▶ _Problem description_
Your response should be the complete set of records, reproduced exactly.

START Records for this exercise

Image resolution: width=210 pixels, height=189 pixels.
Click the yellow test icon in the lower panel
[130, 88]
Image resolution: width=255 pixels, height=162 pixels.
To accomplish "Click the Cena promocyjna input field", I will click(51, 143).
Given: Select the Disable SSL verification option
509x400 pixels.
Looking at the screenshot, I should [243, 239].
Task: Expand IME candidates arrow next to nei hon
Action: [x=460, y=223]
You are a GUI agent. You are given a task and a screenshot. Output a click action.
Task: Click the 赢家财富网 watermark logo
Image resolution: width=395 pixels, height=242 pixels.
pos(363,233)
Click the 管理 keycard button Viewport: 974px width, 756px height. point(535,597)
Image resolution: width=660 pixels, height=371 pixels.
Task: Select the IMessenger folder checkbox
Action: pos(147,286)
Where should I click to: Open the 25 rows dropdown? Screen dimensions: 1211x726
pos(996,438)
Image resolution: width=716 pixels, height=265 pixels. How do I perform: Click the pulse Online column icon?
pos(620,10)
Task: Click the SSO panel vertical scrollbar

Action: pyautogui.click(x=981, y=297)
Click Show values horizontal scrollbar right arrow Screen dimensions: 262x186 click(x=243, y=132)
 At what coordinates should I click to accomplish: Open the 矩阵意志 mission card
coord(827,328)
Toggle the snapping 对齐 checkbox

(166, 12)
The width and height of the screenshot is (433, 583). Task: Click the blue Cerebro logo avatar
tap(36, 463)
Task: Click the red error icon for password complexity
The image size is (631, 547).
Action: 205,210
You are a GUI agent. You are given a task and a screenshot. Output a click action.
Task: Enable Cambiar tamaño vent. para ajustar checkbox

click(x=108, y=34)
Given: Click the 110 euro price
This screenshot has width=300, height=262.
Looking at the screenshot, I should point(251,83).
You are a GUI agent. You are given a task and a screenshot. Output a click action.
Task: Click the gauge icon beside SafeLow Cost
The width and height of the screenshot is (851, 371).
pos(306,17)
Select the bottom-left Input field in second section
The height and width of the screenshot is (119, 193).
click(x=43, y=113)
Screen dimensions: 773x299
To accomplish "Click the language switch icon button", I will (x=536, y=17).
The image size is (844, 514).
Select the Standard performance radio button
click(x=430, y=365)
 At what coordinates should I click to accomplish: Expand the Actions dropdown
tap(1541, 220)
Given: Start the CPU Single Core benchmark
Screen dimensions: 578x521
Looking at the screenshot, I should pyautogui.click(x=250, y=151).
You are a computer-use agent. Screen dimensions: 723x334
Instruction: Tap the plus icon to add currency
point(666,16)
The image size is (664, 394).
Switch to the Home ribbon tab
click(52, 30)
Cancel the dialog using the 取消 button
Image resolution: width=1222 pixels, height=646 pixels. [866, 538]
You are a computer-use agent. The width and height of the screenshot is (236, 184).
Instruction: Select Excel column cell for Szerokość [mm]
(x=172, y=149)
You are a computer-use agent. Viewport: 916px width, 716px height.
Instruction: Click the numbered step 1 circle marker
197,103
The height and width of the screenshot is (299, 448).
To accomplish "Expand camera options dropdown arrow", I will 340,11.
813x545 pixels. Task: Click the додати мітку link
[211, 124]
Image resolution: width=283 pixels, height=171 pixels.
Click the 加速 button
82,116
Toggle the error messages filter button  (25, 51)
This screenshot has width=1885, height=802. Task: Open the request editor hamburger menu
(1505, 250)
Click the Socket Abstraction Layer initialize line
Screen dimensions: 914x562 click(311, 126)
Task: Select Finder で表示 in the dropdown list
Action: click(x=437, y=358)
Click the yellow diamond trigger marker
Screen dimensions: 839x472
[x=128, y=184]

END Records for this exercise

▶ _Written reply_
Image resolution: width=210 pixels, height=189 pixels.
Click the yellow test icon in the lower panel
[130, 88]
Image resolution: width=255 pixels, height=162 pixels.
To accomplish "Click the Cena promocyjna input field", I will click(51, 143).
Given: Select the Disable SSL verification option
509x400 pixels.
Looking at the screenshot, I should [243, 239].
Task: Expand IME candidates arrow next to nei hon
Action: [x=460, y=223]
You are a GUI agent. You are given a task and a screenshot. Output a click action.
Task: Click the 赢家财富网 watermark logo
Image resolution: width=395 pixels, height=242 pixels.
pos(363,233)
Click the 管理 keycard button Viewport: 974px width, 756px height. point(535,597)
Image resolution: width=660 pixels, height=371 pixels.
Task: Select the IMessenger folder checkbox
Action: pos(147,286)
Where should I click to: Open the 25 rows dropdown? Screen dimensions: 1211x726
pos(996,438)
Image resolution: width=716 pixels, height=265 pixels. How do I perform: Click the pulse Online column icon?
pos(620,10)
Task: Click the SSO panel vertical scrollbar

Action: pyautogui.click(x=981, y=297)
Click Show values horizontal scrollbar right arrow Screen dimensions: 262x186 click(x=243, y=132)
 At what coordinates should I click to accomplish: Open the 矩阵意志 mission card
coord(827,328)
Toggle the snapping 对齐 checkbox

(166, 12)
The width and height of the screenshot is (433, 583). Task: Click the blue Cerebro logo avatar
tap(36, 463)
Task: Click the red error icon for password complexity
The image size is (631, 547).
Action: 205,210
You are a GUI agent. You are given a task and a screenshot. Output a click action.
Task: Enable Cambiar tamaño vent. para ajustar checkbox

click(x=108, y=34)
Given: Click the 110 euro price
This screenshot has width=300, height=262.
Looking at the screenshot, I should point(251,83).
You are a GUI agent. You are given a task and a screenshot. Output a click action.
Task: Click the gauge icon beside SafeLow Cost
The width and height of the screenshot is (851, 371).
pos(306,17)
Select the bottom-left Input field in second section
The height and width of the screenshot is (119, 193).
click(x=43, y=113)
Screen dimensions: 773x299
To accomplish "Click the language switch icon button", I will (x=536, y=17).
The image size is (844, 514).
Select the Standard performance radio button
click(x=430, y=365)
 At what coordinates should I click to accomplish: Expand the Actions dropdown
tap(1541, 220)
Given: Start the CPU Single Core benchmark
Screen dimensions: 578x521
Looking at the screenshot, I should pyautogui.click(x=250, y=151).
You are a computer-use agent. Screen dimensions: 723x334
Instruction: Tap the plus icon to add currency
point(666,16)
The image size is (664, 394).
Switch to the Home ribbon tab
click(52, 30)
Cancel the dialog using the 取消 button
Image resolution: width=1222 pixels, height=646 pixels. [866, 538]
You are a computer-use agent. The width and height of the screenshot is (236, 184).
Instruction: Select Excel column cell for Szerokość [mm]
(x=172, y=149)
You are a computer-use agent. Viewport: 916px width, 716px height.
Instruction: Click the numbered step 1 circle marker
197,103
The height and width of the screenshot is (299, 448).
To accomplish "Expand camera options dropdown arrow", I will 340,11.
813x545 pixels. Task: Click the додати мітку link
[211, 124]
Image resolution: width=283 pixels, height=171 pixels.
Click the 加速 button
82,116
Toggle the error messages filter button  (25, 51)
This screenshot has width=1885, height=802. Task: Open the request editor hamburger menu
(1505, 250)
Click the Socket Abstraction Layer initialize line
Screen dimensions: 914x562 click(311, 126)
Task: Select Finder で表示 in the dropdown list
Action: click(x=437, y=358)
Click the yellow diamond trigger marker
Screen dimensions: 839x472
[x=128, y=184]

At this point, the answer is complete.